From top to bottom, restate the entries below word for word.
+++++
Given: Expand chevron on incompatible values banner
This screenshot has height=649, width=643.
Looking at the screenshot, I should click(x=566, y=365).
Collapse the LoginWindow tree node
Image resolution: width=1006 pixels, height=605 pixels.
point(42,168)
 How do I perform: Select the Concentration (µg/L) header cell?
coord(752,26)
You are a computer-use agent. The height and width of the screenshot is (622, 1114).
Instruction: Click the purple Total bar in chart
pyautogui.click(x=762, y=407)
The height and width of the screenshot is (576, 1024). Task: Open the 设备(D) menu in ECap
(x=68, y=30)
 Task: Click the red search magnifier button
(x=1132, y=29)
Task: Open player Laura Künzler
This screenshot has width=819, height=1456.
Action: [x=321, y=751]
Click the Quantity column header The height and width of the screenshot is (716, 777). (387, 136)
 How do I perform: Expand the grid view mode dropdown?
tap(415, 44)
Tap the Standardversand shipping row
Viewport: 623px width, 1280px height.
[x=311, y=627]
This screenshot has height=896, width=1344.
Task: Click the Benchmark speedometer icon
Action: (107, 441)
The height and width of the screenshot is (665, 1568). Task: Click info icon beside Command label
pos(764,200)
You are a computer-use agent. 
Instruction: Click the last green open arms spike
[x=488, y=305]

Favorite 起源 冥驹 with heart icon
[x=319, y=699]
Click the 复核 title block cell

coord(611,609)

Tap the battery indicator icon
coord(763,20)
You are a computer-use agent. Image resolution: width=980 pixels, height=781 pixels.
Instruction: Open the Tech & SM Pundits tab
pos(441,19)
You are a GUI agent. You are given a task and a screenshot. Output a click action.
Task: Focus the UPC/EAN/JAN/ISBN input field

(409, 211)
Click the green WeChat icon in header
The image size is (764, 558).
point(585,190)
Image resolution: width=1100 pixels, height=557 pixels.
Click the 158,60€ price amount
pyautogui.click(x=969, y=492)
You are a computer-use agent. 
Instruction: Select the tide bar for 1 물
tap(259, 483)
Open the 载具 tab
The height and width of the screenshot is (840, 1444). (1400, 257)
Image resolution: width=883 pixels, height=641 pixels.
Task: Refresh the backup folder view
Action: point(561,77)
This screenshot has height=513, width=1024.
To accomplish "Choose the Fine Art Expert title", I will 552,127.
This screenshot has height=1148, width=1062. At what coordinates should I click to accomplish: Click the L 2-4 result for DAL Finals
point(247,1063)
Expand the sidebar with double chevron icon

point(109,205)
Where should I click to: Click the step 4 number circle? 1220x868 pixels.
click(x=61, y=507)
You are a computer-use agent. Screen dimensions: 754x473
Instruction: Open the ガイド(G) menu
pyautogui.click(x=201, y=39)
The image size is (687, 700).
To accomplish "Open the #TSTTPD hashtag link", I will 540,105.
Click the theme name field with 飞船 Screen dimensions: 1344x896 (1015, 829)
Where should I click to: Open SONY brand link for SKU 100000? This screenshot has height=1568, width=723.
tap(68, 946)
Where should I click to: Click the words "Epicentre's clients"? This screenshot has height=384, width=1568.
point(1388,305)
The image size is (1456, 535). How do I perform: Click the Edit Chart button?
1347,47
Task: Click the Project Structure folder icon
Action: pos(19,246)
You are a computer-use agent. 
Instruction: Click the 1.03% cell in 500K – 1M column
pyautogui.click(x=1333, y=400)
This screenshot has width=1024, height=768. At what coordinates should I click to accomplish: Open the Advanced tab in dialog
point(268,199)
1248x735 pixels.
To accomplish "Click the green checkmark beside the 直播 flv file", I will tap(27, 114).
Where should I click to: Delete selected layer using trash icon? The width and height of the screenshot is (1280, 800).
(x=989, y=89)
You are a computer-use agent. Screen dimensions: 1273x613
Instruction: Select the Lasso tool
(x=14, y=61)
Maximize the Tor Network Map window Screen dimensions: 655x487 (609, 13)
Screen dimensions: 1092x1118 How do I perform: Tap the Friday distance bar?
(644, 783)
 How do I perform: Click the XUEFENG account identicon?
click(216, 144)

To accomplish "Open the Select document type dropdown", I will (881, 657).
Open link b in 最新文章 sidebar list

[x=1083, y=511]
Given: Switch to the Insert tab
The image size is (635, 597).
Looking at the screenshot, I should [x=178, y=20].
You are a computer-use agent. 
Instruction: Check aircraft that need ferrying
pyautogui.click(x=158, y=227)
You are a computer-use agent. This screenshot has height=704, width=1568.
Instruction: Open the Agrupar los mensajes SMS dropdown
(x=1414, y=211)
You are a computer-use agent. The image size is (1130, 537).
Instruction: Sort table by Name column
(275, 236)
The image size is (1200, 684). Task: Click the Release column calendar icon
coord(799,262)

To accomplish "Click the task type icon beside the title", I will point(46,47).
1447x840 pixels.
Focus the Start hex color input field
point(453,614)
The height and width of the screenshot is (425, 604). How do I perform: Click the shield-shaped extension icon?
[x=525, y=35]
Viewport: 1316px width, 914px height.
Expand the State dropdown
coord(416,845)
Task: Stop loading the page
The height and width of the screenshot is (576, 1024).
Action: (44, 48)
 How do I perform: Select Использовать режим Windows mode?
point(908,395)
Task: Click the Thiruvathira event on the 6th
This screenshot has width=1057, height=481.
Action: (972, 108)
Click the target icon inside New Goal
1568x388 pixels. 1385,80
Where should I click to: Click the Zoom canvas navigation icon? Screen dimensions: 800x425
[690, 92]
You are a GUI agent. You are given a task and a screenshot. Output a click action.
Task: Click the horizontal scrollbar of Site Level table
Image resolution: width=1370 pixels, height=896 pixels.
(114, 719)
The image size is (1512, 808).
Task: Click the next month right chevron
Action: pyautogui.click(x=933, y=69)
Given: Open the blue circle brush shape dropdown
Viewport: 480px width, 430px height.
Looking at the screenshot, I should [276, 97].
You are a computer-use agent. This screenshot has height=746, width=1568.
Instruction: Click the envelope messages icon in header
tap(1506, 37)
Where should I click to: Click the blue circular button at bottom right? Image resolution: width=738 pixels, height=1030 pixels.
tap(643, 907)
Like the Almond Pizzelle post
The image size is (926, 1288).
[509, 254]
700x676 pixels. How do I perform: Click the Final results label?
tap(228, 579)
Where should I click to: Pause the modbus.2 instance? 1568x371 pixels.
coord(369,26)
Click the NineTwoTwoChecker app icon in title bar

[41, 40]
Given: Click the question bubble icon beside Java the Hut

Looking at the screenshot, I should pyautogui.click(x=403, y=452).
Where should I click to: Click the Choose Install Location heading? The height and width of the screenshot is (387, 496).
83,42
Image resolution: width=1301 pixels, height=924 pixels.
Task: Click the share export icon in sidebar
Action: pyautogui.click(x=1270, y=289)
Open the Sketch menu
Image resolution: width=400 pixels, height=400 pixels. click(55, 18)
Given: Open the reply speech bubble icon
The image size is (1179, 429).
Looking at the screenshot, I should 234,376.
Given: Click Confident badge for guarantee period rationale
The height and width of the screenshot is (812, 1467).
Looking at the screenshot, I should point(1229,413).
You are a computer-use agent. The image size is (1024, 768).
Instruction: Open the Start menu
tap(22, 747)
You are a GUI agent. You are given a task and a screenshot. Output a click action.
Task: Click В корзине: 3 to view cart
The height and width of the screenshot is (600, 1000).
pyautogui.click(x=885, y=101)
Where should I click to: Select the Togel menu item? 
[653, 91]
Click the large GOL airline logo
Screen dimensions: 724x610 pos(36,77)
+++++
▶ **Output of the exercise**
Given: Expand chevron on incompatible values banner
This screenshot has height=649, width=643.
Looking at the screenshot, I should click(x=566, y=365).
Collapse the LoginWindow tree node
Image resolution: width=1006 pixels, height=605 pixels.
point(42,168)
 How do I perform: Select the Concentration (µg/L) header cell?
coord(752,26)
You are a computer-use agent. The height and width of the screenshot is (622, 1114).
Instruction: Click the purple Total bar in chart
pyautogui.click(x=762, y=407)
The height and width of the screenshot is (576, 1024). Task: Open the 设备(D) menu in ECap
(x=68, y=30)
 Task: Click the red search magnifier button
(x=1132, y=29)
Task: Open player Laura Künzler
This screenshot has width=819, height=1456.
Action: [x=321, y=751]
Click the Quantity column header The height and width of the screenshot is (716, 777). (387, 136)
 How do I perform: Expand the grid view mode dropdown?
tap(415, 44)
Tap the Standardversand shipping row
Viewport: 623px width, 1280px height.
[x=311, y=627]
This screenshot has height=896, width=1344.
Task: Click the Benchmark speedometer icon
Action: (107, 441)
The height and width of the screenshot is (665, 1568). Task: Click info icon beside Command label
pos(764,200)
You are a computer-use agent. 
Instruction: Click the last green open arms spike
[x=488, y=305]

Favorite 起源 冥驹 with heart icon
[x=319, y=699]
Click the 复核 title block cell

coord(611,609)

Tap the battery indicator icon
coord(763,20)
You are a computer-use agent. Image resolution: width=980 pixels, height=781 pixels.
Instruction: Open the Tech & SM Pundits tab
pos(441,19)
You are a GUI agent. You are given a task and a screenshot. Output a click action.
Task: Focus the UPC/EAN/JAN/ISBN input field

(409, 211)
Click the green WeChat icon in header
The image size is (764, 558).
point(585,190)
Image resolution: width=1100 pixels, height=557 pixels.
Click the 158,60€ price amount
pyautogui.click(x=969, y=492)
You are a computer-use agent. 
Instruction: Select the tide bar for 1 물
tap(259, 483)
Open the 载具 tab
The height and width of the screenshot is (840, 1444). (1400, 257)
Image resolution: width=883 pixels, height=641 pixels.
Task: Refresh the backup folder view
Action: point(561,77)
This screenshot has height=513, width=1024.
To accomplish "Choose the Fine Art Expert title", I will 552,127.
This screenshot has height=1148, width=1062. At what coordinates should I click to accomplish: Click the L 2-4 result for DAL Finals
point(247,1063)
Expand the sidebar with double chevron icon

point(109,205)
Where should I click to: Click the step 4 number circle? 1220x868 pixels.
click(x=61, y=507)
You are a computer-use agent. Screen dimensions: 754x473
Instruction: Open the ガイド(G) menu
pyautogui.click(x=201, y=39)
The image size is (687, 700).
To accomplish "Open the #TSTTPD hashtag link", I will 540,105.
Click the theme name field with 飞船 Screen dimensions: 1344x896 (1015, 829)
Where should I click to: Open SONY brand link for SKU 100000? This screenshot has height=1568, width=723.
tap(68, 946)
Where should I click to: Click the words "Epicentre's clients"? This screenshot has height=384, width=1568.
point(1388,305)
The image size is (1456, 535). How do I perform: Click the Edit Chart button?
1347,47
Task: Click the Project Structure folder icon
Action: pos(19,246)
You are a computer-use agent. 
Instruction: Click the 1.03% cell in 500K – 1M column
pyautogui.click(x=1333, y=400)
This screenshot has width=1024, height=768. At what coordinates should I click to accomplish: Open the Advanced tab in dialog
point(268,199)
1248x735 pixels.
To accomplish "Click the green checkmark beside the 直播 flv file", I will tap(27, 114).
Where should I click to: Delete selected layer using trash icon? The width and height of the screenshot is (1280, 800).
(x=989, y=89)
You are a computer-use agent. Screen dimensions: 1273x613
Instruction: Select the Lasso tool
(x=14, y=61)
Maximize the Tor Network Map window Screen dimensions: 655x487 (609, 13)
Screen dimensions: 1092x1118 How do I perform: Tap the Friday distance bar?
(644, 783)
 How do I perform: Click the XUEFENG account identicon?
click(216, 144)

To accomplish "Open the Select document type dropdown", I will (881, 657).
Open link b in 最新文章 sidebar list

[x=1083, y=511]
Given: Switch to the Insert tab
The image size is (635, 597).
Looking at the screenshot, I should [x=178, y=20].
You are a computer-use agent. 
Instruction: Check aircraft that need ferrying
pyautogui.click(x=158, y=227)
You are a computer-use agent. This screenshot has height=704, width=1568.
Instruction: Open the Agrupar los mensajes SMS dropdown
(x=1414, y=211)
You are a computer-use agent. The image size is (1130, 537).
Instruction: Sort table by Name column
(275, 236)
The image size is (1200, 684). Task: Click the Release column calendar icon
coord(799,262)

To accomplish "Click the task type icon beside the title", I will point(46,47).
1447x840 pixels.
Focus the Start hex color input field
point(453,614)
The height and width of the screenshot is (425, 604). How do I perform: Click the shield-shaped extension icon?
[x=525, y=35]
Viewport: 1316px width, 914px height.
Expand the State dropdown
coord(416,845)
Task: Stop loading the page
The height and width of the screenshot is (576, 1024).
Action: (44, 48)
 How do I perform: Select Использовать режим Windows mode?
point(908,395)
Task: Click the Thiruvathira event on the 6th
This screenshot has width=1057, height=481.
Action: (972, 108)
Click the target icon inside New Goal
1568x388 pixels. 1385,80
Where should I click to: Click the Zoom canvas navigation icon? Screen dimensions: 800x425
[690, 92]
You are a GUI agent. You are given a task and a screenshot. Output a click action.
Task: Click the horizontal scrollbar of Site Level table
Image resolution: width=1370 pixels, height=896 pixels.
(114, 719)
The image size is (1512, 808).
Task: Click the next month right chevron
Action: pyautogui.click(x=933, y=69)
Given: Open the blue circle brush shape dropdown
Viewport: 480px width, 430px height.
Looking at the screenshot, I should [276, 97].
You are a computer-use agent. This screenshot has height=746, width=1568.
Instruction: Click the envelope messages icon in header
tap(1506, 37)
Where should I click to: Click the blue circular button at bottom right? Image resolution: width=738 pixels, height=1030 pixels.
tap(643, 907)
Like the Almond Pizzelle post
The image size is (926, 1288).
[509, 254]
700x676 pixels. How do I perform: Click the Final results label?
tap(228, 579)
Where should I click to: Pause the modbus.2 instance? 1568x371 pixels.
coord(369,26)
Click the NineTwoTwoChecker app icon in title bar

[41, 40]
Given: Click the question bubble icon beside Java the Hut

Looking at the screenshot, I should pyautogui.click(x=403, y=452).
Where should I click to: Click the Choose Install Location heading? The height and width of the screenshot is (387, 496).
83,42
Image resolution: width=1301 pixels, height=924 pixels.
Task: Click the share export icon in sidebar
Action: pyautogui.click(x=1270, y=289)
Open the Sketch menu
Image resolution: width=400 pixels, height=400 pixels. click(55, 18)
Given: Open the reply speech bubble icon
The image size is (1179, 429).
Looking at the screenshot, I should 234,376.
Given: Click Confident badge for guarantee period rationale
The height and width of the screenshot is (812, 1467).
Looking at the screenshot, I should point(1229,413).
You are a computer-use agent. The image size is (1024, 768).
Instruction: Open the Start menu
tap(22, 747)
You are a GUI agent. You are given a task and a screenshot. Output a click action.
Task: Click В корзине: 3 to view cart
The height and width of the screenshot is (600, 1000).
pyautogui.click(x=885, y=101)
Where should I click to: Select the Togel menu item? 
[653, 91]
Click the large GOL airline logo
Screen dimensions: 724x610 pos(36,77)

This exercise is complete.